アナーキズム

 このあいだ、近所のブック・オフで買って読んだ浅羽通明『アナーキズム』(ちくま新書)はなかなか面白かったし、知らない人物誌もたくさん書かれていてお得だった。とりわけ印象的だったのは次の2点。ひとつは、松本零士アナーキズム思想を『キャプテン・ハーロック』『銀河鉄道999』に、そして『宇宙戦艦ヤマト』をめぐる騒動に対する松本の対応に読み込むところ。ぼくは松本零士のエロティックなマンガは好きでよく読んでいたが、中学生のとき、周囲でフィーバー!していた『ヤマト』にどうしても馴染めなかったので、彼のアニメには詳しくない。しかし浅羽の分析を読んで、近いうちに松本関連作品をまとめてちゃんと観ようと思った。

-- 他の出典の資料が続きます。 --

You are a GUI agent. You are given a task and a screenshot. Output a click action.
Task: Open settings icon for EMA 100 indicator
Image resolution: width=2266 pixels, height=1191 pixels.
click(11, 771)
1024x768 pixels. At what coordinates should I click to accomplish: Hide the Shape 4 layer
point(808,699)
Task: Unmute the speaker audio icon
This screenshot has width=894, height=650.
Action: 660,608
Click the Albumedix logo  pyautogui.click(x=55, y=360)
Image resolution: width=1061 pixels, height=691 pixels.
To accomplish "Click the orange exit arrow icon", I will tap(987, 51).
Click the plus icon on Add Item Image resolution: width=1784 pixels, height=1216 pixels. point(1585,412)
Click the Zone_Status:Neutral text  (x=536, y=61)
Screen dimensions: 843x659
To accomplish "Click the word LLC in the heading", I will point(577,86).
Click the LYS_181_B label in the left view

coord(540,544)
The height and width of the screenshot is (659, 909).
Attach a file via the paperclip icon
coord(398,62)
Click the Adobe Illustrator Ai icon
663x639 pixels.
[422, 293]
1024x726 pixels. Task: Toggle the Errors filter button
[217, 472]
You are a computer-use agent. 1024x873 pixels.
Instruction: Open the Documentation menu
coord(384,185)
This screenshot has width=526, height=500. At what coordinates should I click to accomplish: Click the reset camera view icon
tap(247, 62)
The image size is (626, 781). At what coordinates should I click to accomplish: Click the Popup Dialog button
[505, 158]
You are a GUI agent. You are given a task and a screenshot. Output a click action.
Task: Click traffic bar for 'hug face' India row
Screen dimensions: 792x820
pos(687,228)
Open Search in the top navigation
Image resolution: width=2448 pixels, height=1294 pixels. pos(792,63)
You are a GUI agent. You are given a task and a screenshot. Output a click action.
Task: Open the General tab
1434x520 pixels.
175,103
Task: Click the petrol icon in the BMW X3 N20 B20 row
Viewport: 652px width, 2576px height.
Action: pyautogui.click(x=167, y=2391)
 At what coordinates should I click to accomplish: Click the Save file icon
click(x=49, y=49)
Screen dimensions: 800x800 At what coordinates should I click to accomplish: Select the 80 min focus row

 もうひとつの論点は、本書の最後に出てくるのだが、浅羽が東浩紀・ 大澤真幸『自由を考える――9・11以降の現代思想』(NHKブックス)を批判して、<誰もが自由を望むべきだなどと決めてかかるのはインテリの驕り>と書いていたことだ。これはきわめて重い問題で、浅羽もきちんと論じきっているわけではないし、なかなか腑に落ちず、ずっと気に懸かっていた。それが、数日前の『朝日新聞』で、海外特派員のコラムに書かれていたことを読んで、また改めて思い出されたのだ。その記事によると、大統領の独裁が国内外で非難されているベラルーシを取材していたとき、現大統領を支持する一人の老婦人が気色ばんで言ったそうだ。<自由なんて、ならず者たちが得するだけだ!>と。ぼくは自分にとって「自由」こそが最高の価値であるということを疑い得ないし、社会にとってもそれが最高の価値のひとつであるべきだという確信を抱いている。でも、斉藤貴男氏や森達也氏のような議論に、おれだってそう言いたいと思いつつ、どうも乗り切れないのは、自分自身はともかく、自分の身近な人びとの現状を考えると、あのベラルーシの老婦人の気持ちもそれなりにわかるからなのだ。ただ安らかに死ぬまで暮らしたいだけの、しかも立場の弱い者たちが、監視社会でも豊かで治安がいいことを望むのは、ある意味では当然だろう。少なくとも社会的価値としての「自由」を肯定する議論は、「自由」の名の下に実際には踏みにじられがちな人びとの声にも応えうるものでなければならないはずだ。